→ **Raw data**
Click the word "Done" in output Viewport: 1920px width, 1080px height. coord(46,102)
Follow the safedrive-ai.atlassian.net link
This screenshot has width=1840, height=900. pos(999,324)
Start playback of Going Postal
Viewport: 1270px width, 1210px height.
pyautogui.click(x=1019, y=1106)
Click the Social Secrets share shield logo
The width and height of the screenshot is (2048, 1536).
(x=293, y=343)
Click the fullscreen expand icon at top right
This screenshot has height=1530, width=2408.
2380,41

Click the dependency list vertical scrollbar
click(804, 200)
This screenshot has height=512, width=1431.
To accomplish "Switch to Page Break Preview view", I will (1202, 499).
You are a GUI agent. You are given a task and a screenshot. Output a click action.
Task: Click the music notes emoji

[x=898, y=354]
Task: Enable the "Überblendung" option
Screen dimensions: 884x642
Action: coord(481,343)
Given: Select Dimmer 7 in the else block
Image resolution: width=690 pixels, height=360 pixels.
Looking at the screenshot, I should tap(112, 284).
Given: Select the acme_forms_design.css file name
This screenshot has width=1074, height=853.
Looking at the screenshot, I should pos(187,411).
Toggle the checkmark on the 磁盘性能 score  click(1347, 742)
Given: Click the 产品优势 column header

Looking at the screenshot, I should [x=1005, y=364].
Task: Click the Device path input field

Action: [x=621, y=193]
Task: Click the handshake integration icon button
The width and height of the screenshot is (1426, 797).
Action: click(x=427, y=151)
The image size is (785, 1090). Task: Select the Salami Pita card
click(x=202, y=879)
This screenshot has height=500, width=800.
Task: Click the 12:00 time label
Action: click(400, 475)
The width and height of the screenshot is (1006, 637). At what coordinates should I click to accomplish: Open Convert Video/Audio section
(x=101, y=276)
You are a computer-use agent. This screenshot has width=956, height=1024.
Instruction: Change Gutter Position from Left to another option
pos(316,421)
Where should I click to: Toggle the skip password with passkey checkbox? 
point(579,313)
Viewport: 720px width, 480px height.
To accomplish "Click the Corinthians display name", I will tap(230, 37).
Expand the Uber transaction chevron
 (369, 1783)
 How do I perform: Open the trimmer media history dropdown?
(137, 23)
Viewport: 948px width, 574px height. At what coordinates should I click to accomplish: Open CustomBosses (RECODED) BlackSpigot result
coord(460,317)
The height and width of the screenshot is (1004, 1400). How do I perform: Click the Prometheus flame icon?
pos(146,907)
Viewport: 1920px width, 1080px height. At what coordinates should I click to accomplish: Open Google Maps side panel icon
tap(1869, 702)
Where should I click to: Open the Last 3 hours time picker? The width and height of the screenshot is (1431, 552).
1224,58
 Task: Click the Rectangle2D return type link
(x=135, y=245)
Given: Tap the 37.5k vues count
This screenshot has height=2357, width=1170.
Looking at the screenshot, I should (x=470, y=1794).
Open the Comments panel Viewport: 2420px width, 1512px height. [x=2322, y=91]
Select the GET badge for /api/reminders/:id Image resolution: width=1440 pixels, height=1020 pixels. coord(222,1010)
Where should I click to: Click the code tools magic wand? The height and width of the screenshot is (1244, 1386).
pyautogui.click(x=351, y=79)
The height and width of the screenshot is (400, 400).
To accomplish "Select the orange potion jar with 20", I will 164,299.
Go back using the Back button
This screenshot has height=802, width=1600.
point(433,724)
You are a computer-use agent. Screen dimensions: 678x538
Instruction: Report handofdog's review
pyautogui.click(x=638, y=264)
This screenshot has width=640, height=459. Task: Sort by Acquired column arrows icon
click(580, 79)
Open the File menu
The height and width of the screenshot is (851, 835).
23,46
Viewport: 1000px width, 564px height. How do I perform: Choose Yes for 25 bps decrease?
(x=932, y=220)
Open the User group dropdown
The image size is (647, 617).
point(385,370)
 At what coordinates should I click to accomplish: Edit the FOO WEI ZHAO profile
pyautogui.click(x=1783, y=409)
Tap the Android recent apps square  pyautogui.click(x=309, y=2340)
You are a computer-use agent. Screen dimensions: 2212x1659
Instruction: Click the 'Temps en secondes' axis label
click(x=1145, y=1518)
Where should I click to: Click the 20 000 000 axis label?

→ **Problem description**
Express the records from the line containing "The height and width of the screenshot is (1004, 1400)." through the line containing "(x=135, y=245)", inclusive, as a JSON list of strings with one string per line and blank lines omitted.

→ **Solution for this task**
[
  "The height and width of the screenshot is (1004, 1400). How do I perform: Click the Prometheus flame icon?",
  "pos(146,907)",
  "Viewport: 1920px width, 1080px height. At what coordinates should I click to accomplish: Open Google Maps side panel icon",
  "tap(1869, 702)",
  "Where should I click to: Open the Last 3 hours time picker? The width and height of the screenshot is (1431, 552).",
  "1224,58",
  " Task: Click the Rectangle2D return type link",
  "(x=135, y=245)"
]